# Async Inference

By default Verda services process inference requests as synchronous requests.

Enabling asynchronous inference with Verda services is done by using `Prefer` header with `X-Inference-Id` header. Our services recognize 3 values for `Prefer` header:

* `Prefer: respond-async` - use when your container is implemented to work synchronously, with Verda adding async layer for your convenience. Verda will maintain the response and the status of the request for later retrieval (for example by polling).
* `Prefer: respond-async-proxy` - fire-and-forget - assuming that your container will call a webhook or perform some other action that does not require an HTTP response.
* `Prefer: respond-async-container` - similar to above, but lets your container return a task identifier that you can use later, for example by mapping responses returned to the webhook address or output stored in the object storage (S3) bucket.

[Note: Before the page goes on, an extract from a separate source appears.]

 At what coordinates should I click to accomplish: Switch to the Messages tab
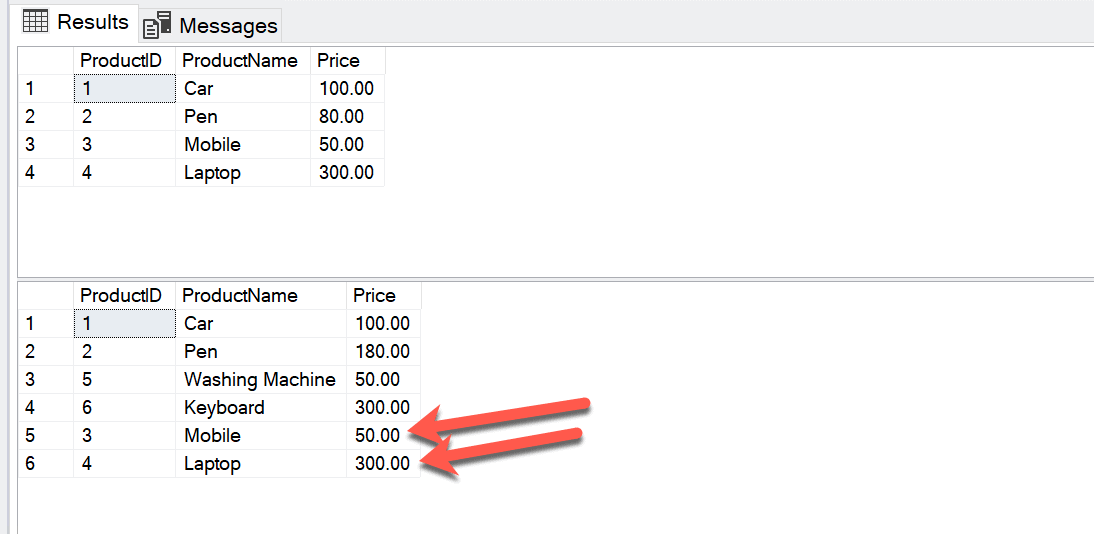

Anything else in the `Prefer` header is not recognized and is transported to the inference container as a part of the synchronous inference request.

## Fully asynchronous inference requests

By setting the `Prefer: respond-async` header you dictate that you want to execute the the inference request fully asynchronously and you want the Verda systems to maintain the status and the result of the inference.

Sending an asynchronous inference request will result in a json displaying information about the request:

```json
{
    "Id": "bi249e6b-66e6-41f1-8bcb-b26548dace0a",
    "StatusPath": "/status/name-of-your-deployment",
    "ResultPath": "/result/name-of-your-deployment"
}
```

`Id` is the identifier that is required to access the status and result. This value will be found also in the response headers as `X-Inference-Id` header.`StatusPath` is path used to acess the status of the inference request.`ResultPath` is path used to fetch the results of the inference. This value will be found also in the response headers as `Location` header.

When accessing the result or the status of your request you need to set the `X-Inference-Id` header value to the identifier you received.

## Partially asynchronous inference requests

In scenario where you have a container that itself does asynchronous workload or you don't want the Verda systems to store your result or status you can trigger a partially asynchronous flow by setting the `Prefer` header either to `respond-async-proxy` or `respond-async-container`.

These both operate so that when you send a request with these values to the `Prefer` header, the inference services will process accordingly and send `Prefer: respond-async` header to your container.

The main difference with these two is `respond-async-container` will relay your inference request to the deployed inference container and return you the response it returned. This is useful when your container produces an identifier for your asynchronous operation that you'll need later.

`respond-async-proxy` will send your inference request to queue and instantly returns you an empty response with http statuscode `202`. This is the "fire-and-forget" style approach where your don't need any information about the workload and inference container will take care of the operations themselves. For example, upload the inference result to a webhook.